Par Lord David Charles Waddington*
The Washington Times, 30 mars – Alors que quatre autres roquettes touchent des bâtiments de la Zone Verte de Bagdad mardi, il est devenu terriblement clair que les promesses faites par le président de l’Iran Mahmoud Ahmadinejad lors de son voyage en Irak début mars ne valaient rien. Selon des informations, deux roquettes sont tombées dans lenceinte de la résidence du Premier ministre Nouri Al-Maliki, ne faisant heureusement ni morts ni blessés.
Quand il est accusé d’ingérence dans des affaires irakiennes, l’Iran met toujours en avant son innocence. Mais ce week-end, le commandant en chef américain en Irak, le général David Petraeus, a carrément blâmé Téhéran pour le barrage de roquettes qui a frappé la Zone Verte la semaine passée. « Les roquettes tirées sur la Zone Verte » a-t-il dit « ont été fournies par l’Iran, et fabriquées en Iran », et il a ajouté que les groupes qui ont mené l’attaque ont été financés et entraînés par la Force Qods du régime iranien.
En réponse à cette montée de la violence, M. Al-Maliki est parti dans le sud, dans la ville de Bassora, pour surveiller une opération visant la forteresse du religieux irakien Muqtada Al-Sadr et ses disciples de l’Armée du Mahdi. Clairement, le soutien de l’Iran aux éléments dévoyés en Irak a augmenté plutôt que diminué puisque M. Ahmadinejad s’est rendu à Bagdad cette année; et on pense qu’au moins 40 individus ont été tués à Bassora alors qu’un calme apparent a été brisé par des combats intermittents.

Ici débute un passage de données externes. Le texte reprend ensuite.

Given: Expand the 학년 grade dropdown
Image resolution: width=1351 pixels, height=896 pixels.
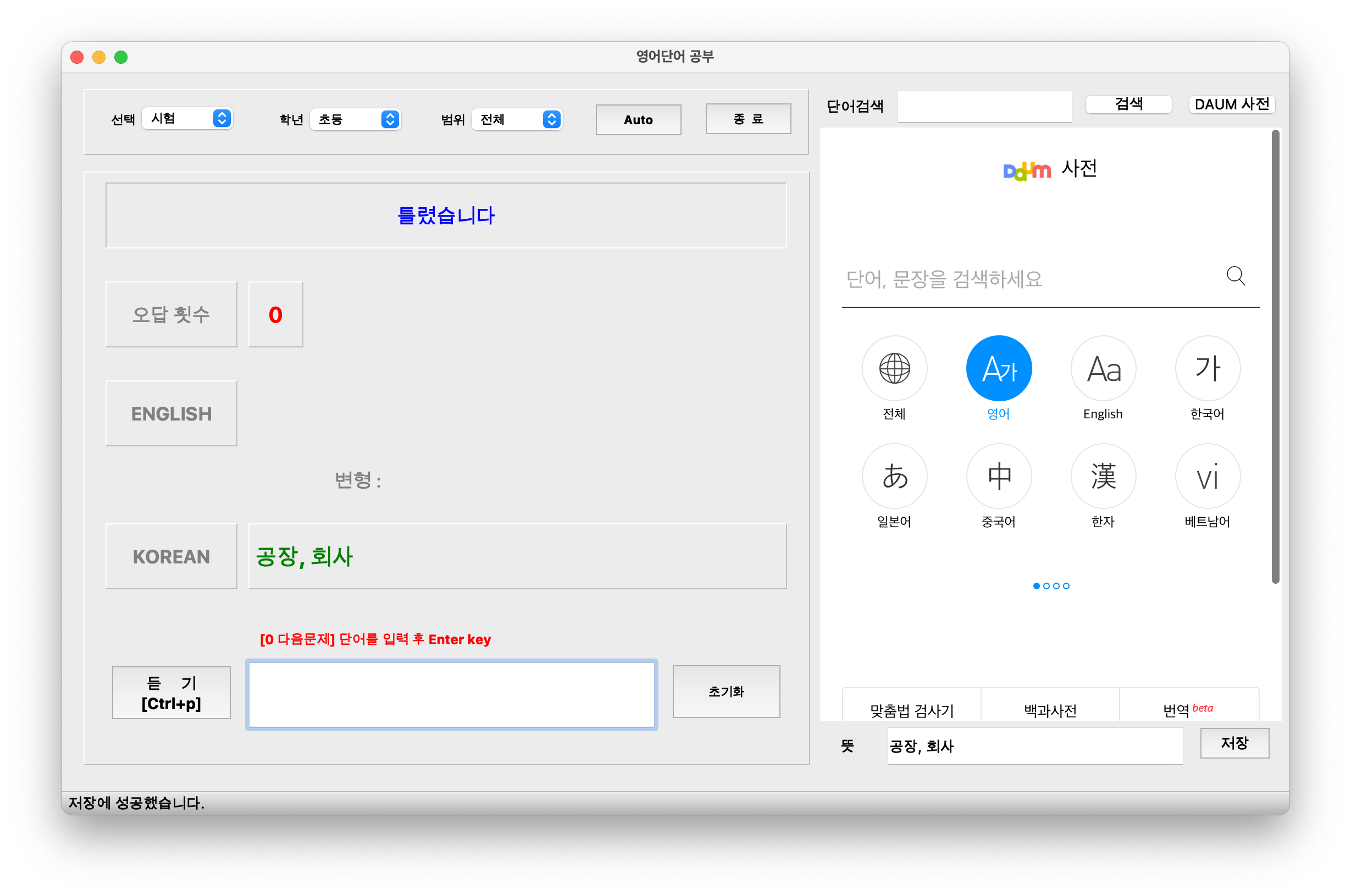Looking at the screenshot, I should 355,119.
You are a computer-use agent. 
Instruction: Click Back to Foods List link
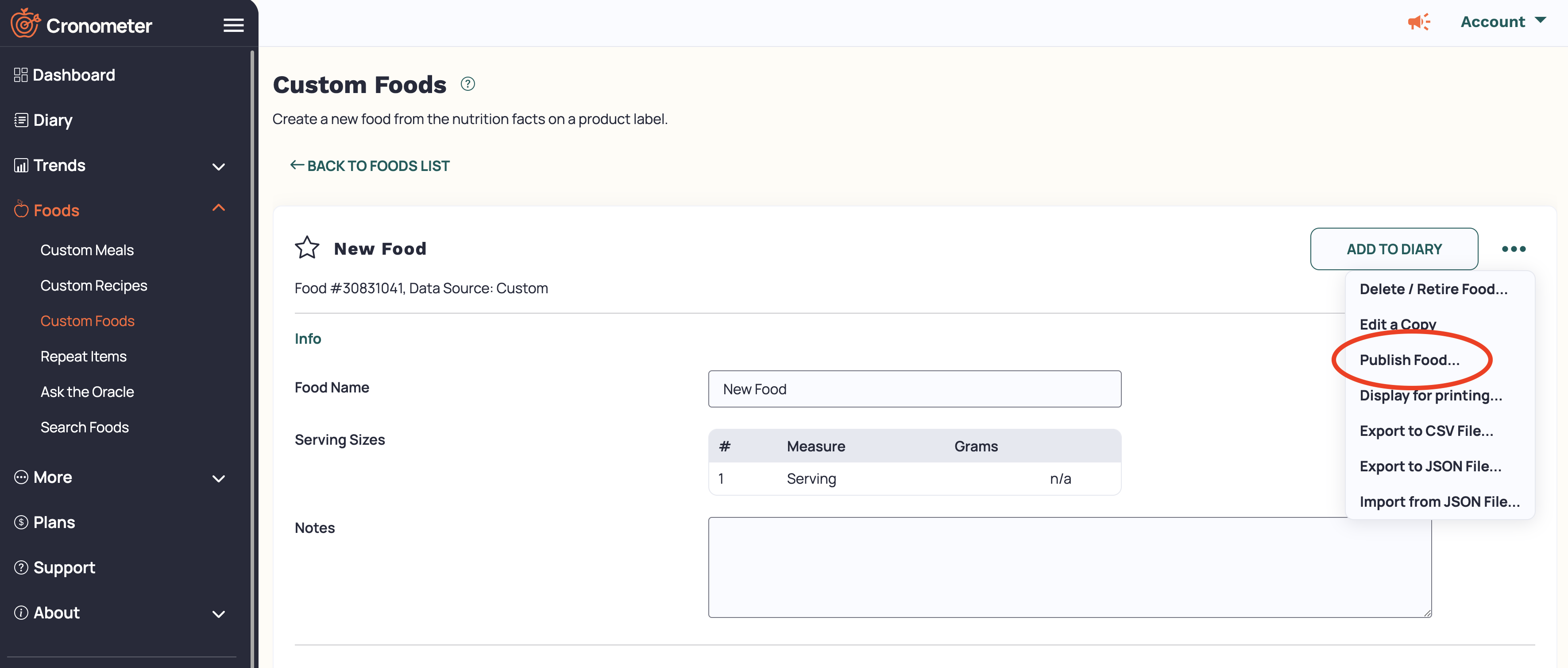pyautogui.click(x=370, y=166)

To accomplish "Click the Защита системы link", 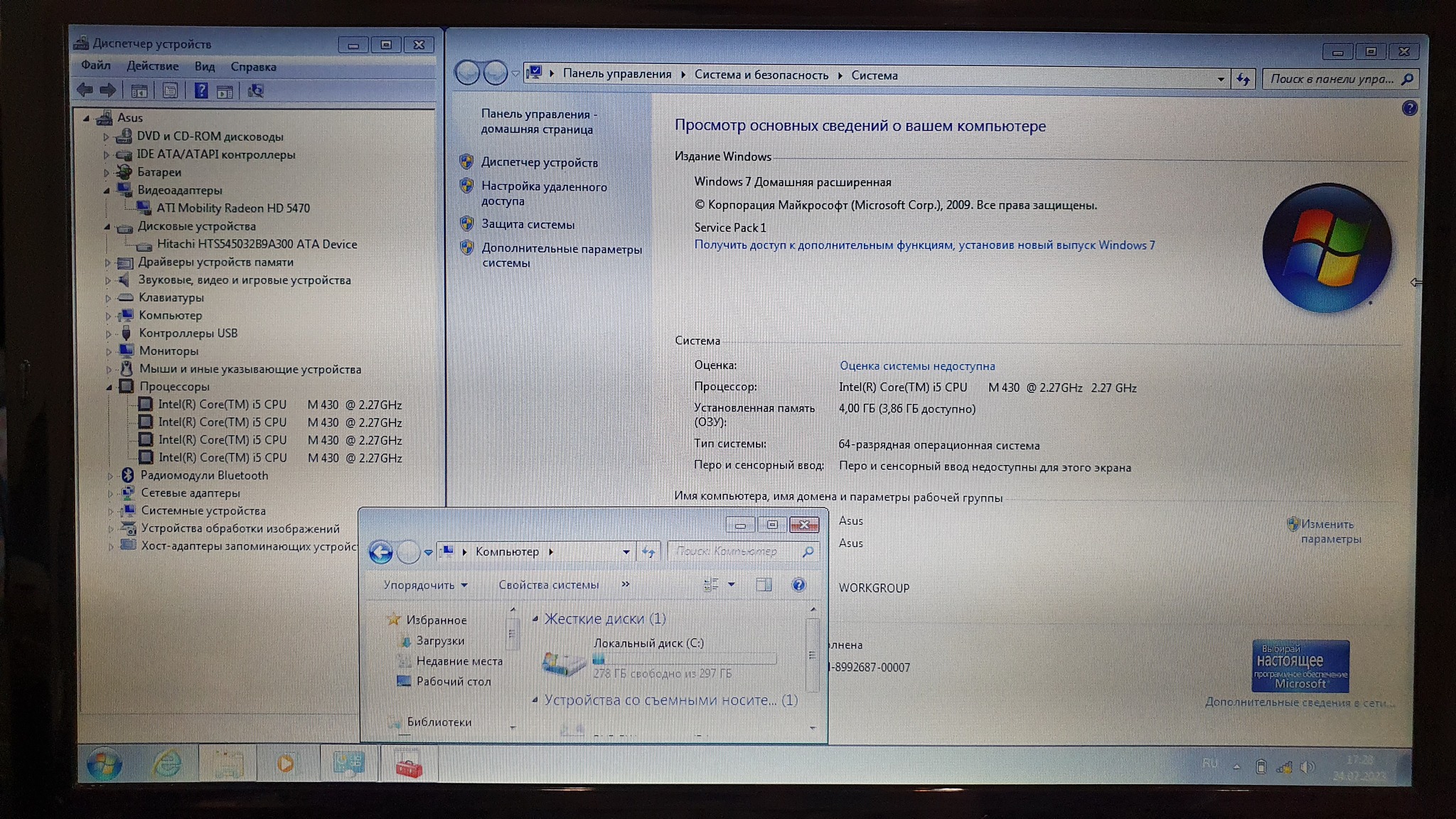I will click(528, 225).
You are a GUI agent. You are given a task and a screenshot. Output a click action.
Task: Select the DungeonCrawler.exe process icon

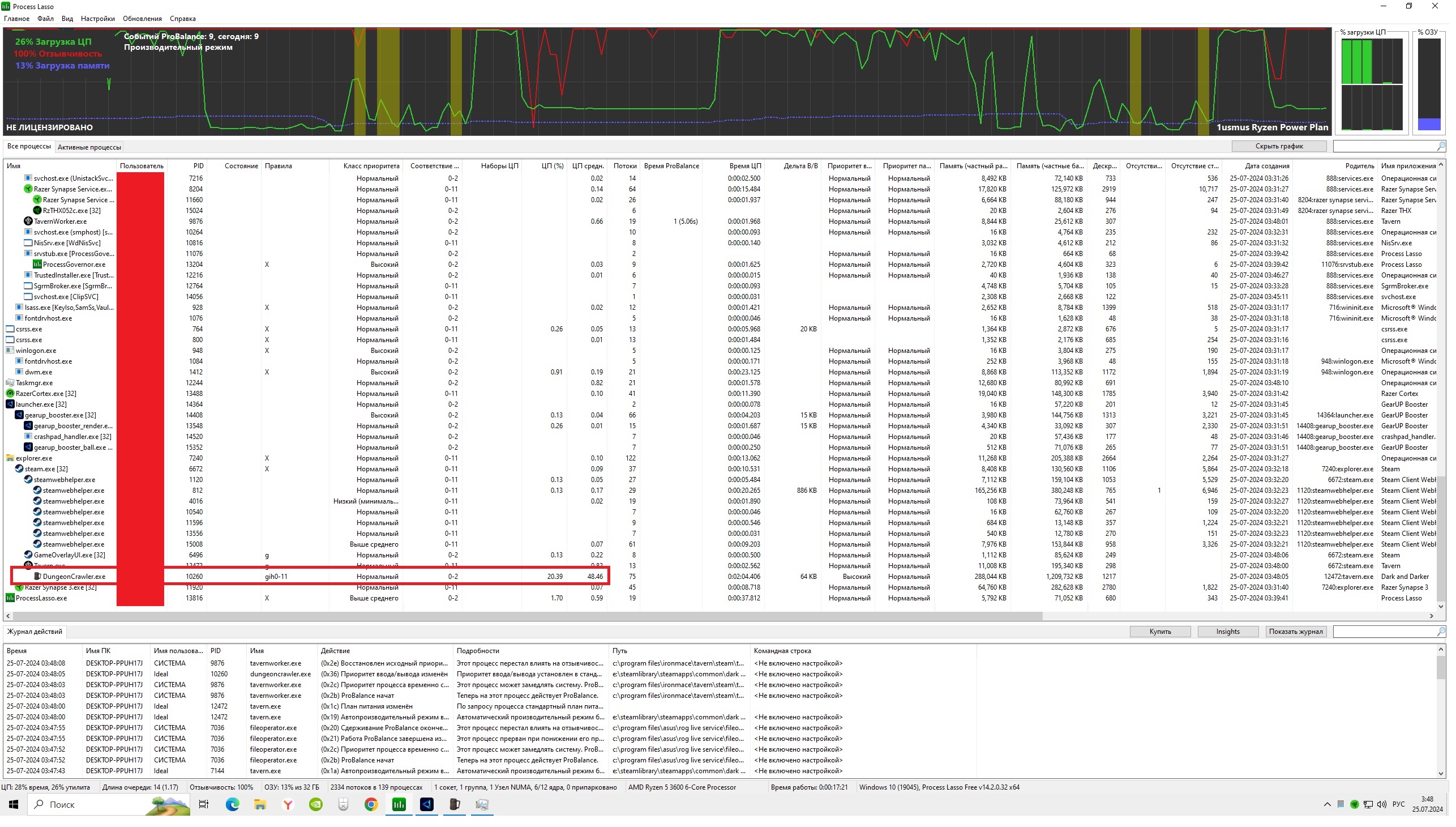pos(37,577)
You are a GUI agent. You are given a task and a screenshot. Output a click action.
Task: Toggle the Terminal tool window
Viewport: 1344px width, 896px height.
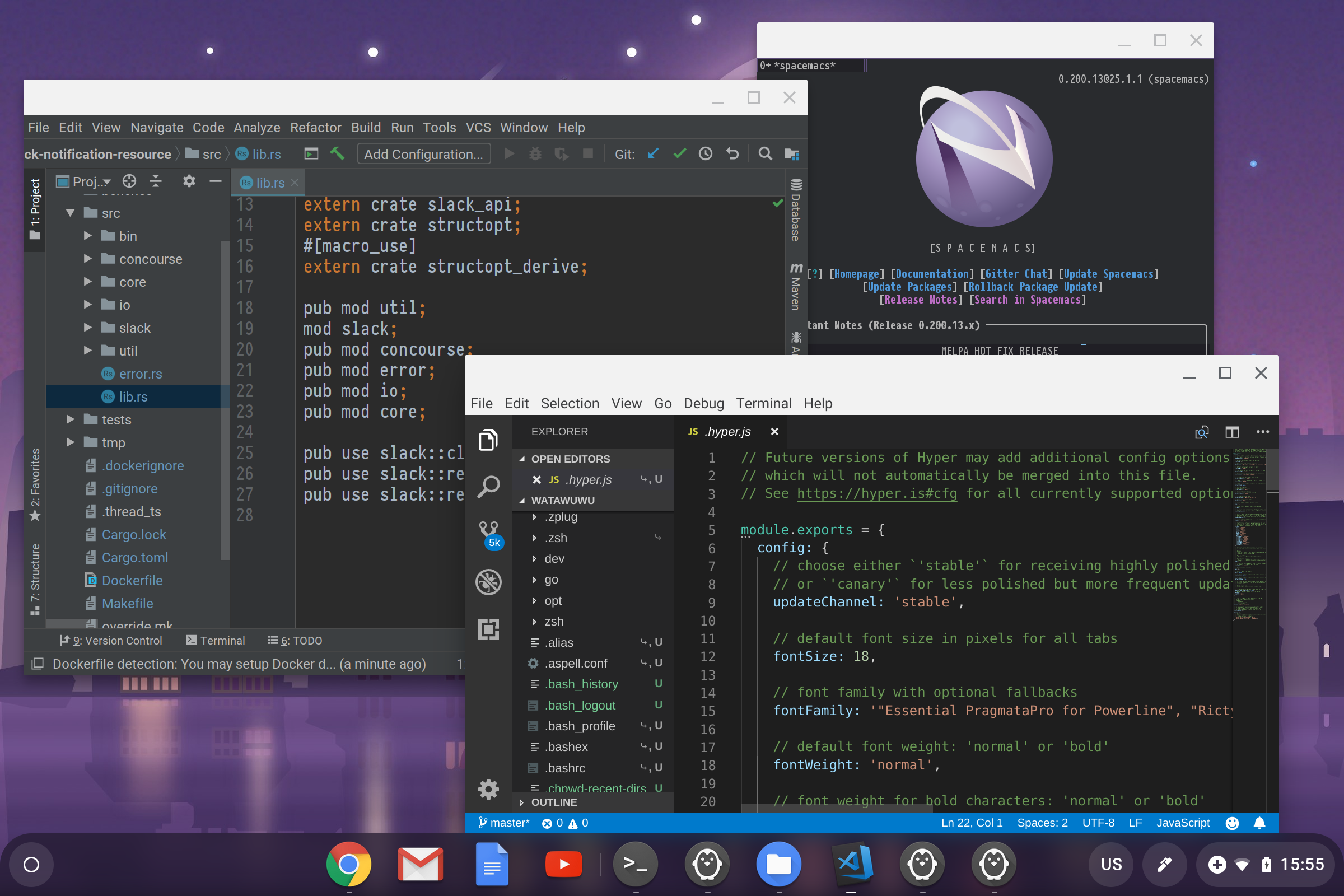point(216,641)
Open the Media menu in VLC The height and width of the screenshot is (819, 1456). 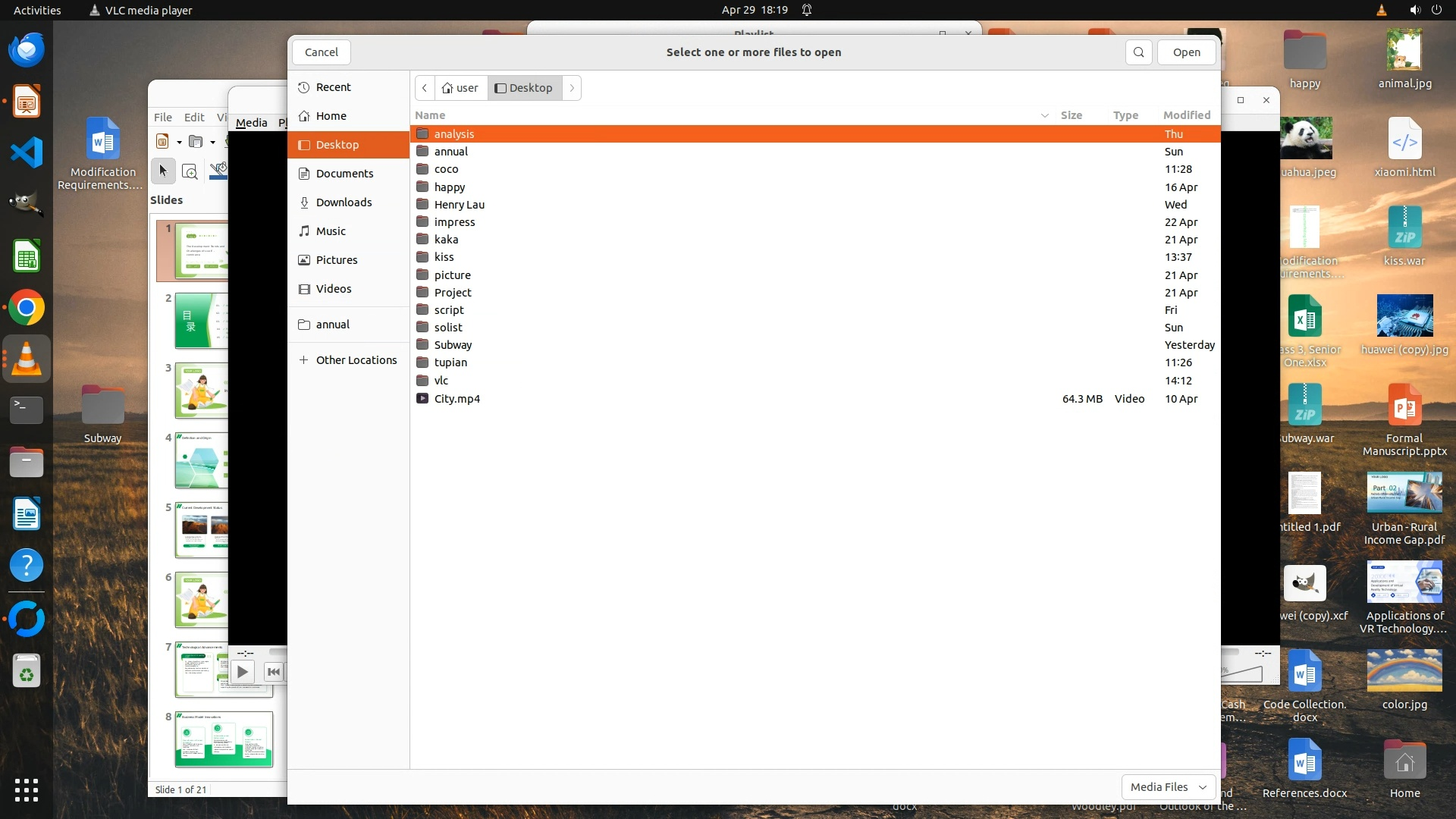pos(251,123)
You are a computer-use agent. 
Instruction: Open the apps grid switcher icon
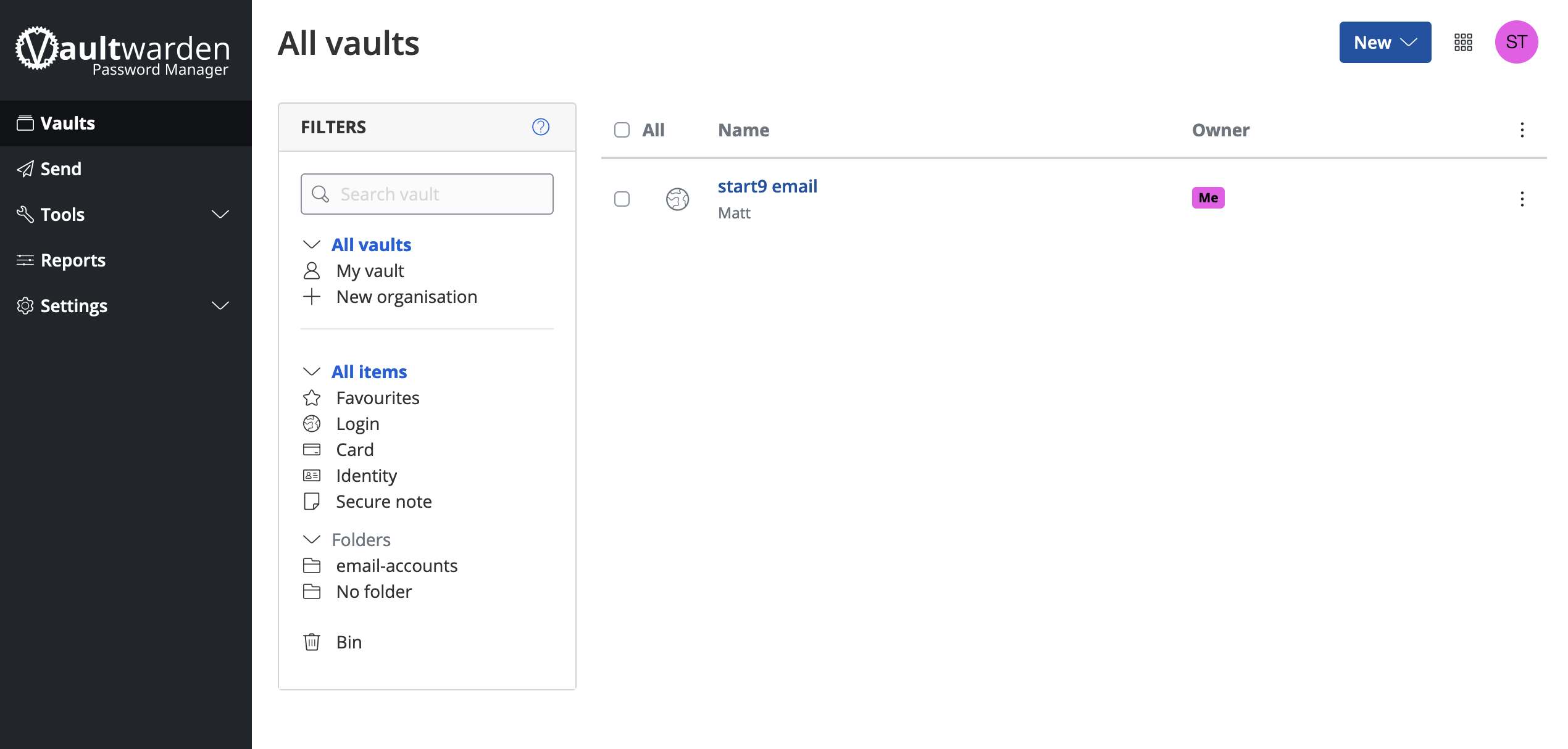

C’est dans ce climat troublé que les Etats-Unis cherchent une solution pour mettre fin à l’influence destructrice du régime iranien en Irak. Plusieurs croient que la solution se trouve auprès des Moudjahidine du peuple (OMPI), un groupe d’opposition iranien basé dans la province de Diyali en Irak, dont lobjectif est de mettre fin au régime iranien actuel. Alors que l’influence sinistre de l’Iran en Irak a augmenté, le soutien de ce groupe d’opposition a augmenté au sein de la population irakienne et des politiciens Occidentaux.
Basé à la Cité d’Achraf, à 65 km au nord-ouest de Bagdad, l’OMPI est depuis de nombreuses années maintenant une épine douloureuse dans le pied du régime iranien. C’est l’OMPI qui a d’abord exposé le programme nucléaire de l’Iran en 2002 et depuis l’invasion de l’Irak en 2003, l’OMPI a exposé l’infiltration de l’Iran en Irak à maintes occasions. Plus notablement encore, il a révélé l’existence de deux centres de formation dans les faubourgs de Téhéran, où le corps des gardiens de la révolution iraniens entraîne et arme la milice chi’ite ; et c’est cette même milice chi’ite que l’on pense maintenant être derrière les roquettes qui ont visé la Zone Verte de Bagdad.
L’opération militaire irakienne à Bassora aide clairement à diminuer l’influence des éléments dévoyés en Irak fidèles à l’Iran, mais il est clair que malgré les promesses que M. Ahmadinejad a faites aux responsables irakiens, le régime iranien n’a aucun désir de restreindre son appui aux entités terroristes, qu’elles soient en Irak, au Liban, en Palestine ou en Afghanistan. Sûrement cela signifie que l’on doit maintenant considérer la victoire en Irak comme le premier pas dans la réduction de l’influence de l’Iran à travers le Moyen-Orient et un échec sur ce front serait un terrible revers dans la recherche de la paix au Moyen-Orient.
Les élections en Iran ont au début du mois montré assez clairement que l’Ayatollah Ali Khamenei a serré son emprise sur le pays et que le corps des gardiens de la révolution a augmenté son pouvoir et son influence. Cela rend presque certain une attitude encore plus intransigeante du régime envers l’occident. A la suite du voyage du vice-président Richard Cheney dans la région pour obtenir un plus grand appui pour isoler l’Iran, les Etats-Unis feraient donc bien de regarder du côté de l’OMPI, qui a les moyens et la volonté d’apporter un changement en Iran, comme une solution à l’ensemble de cette crise.
Lord David Charles Waddington est ancien ministre britannique de l’Intérieur sous le gouvernement Thatcher.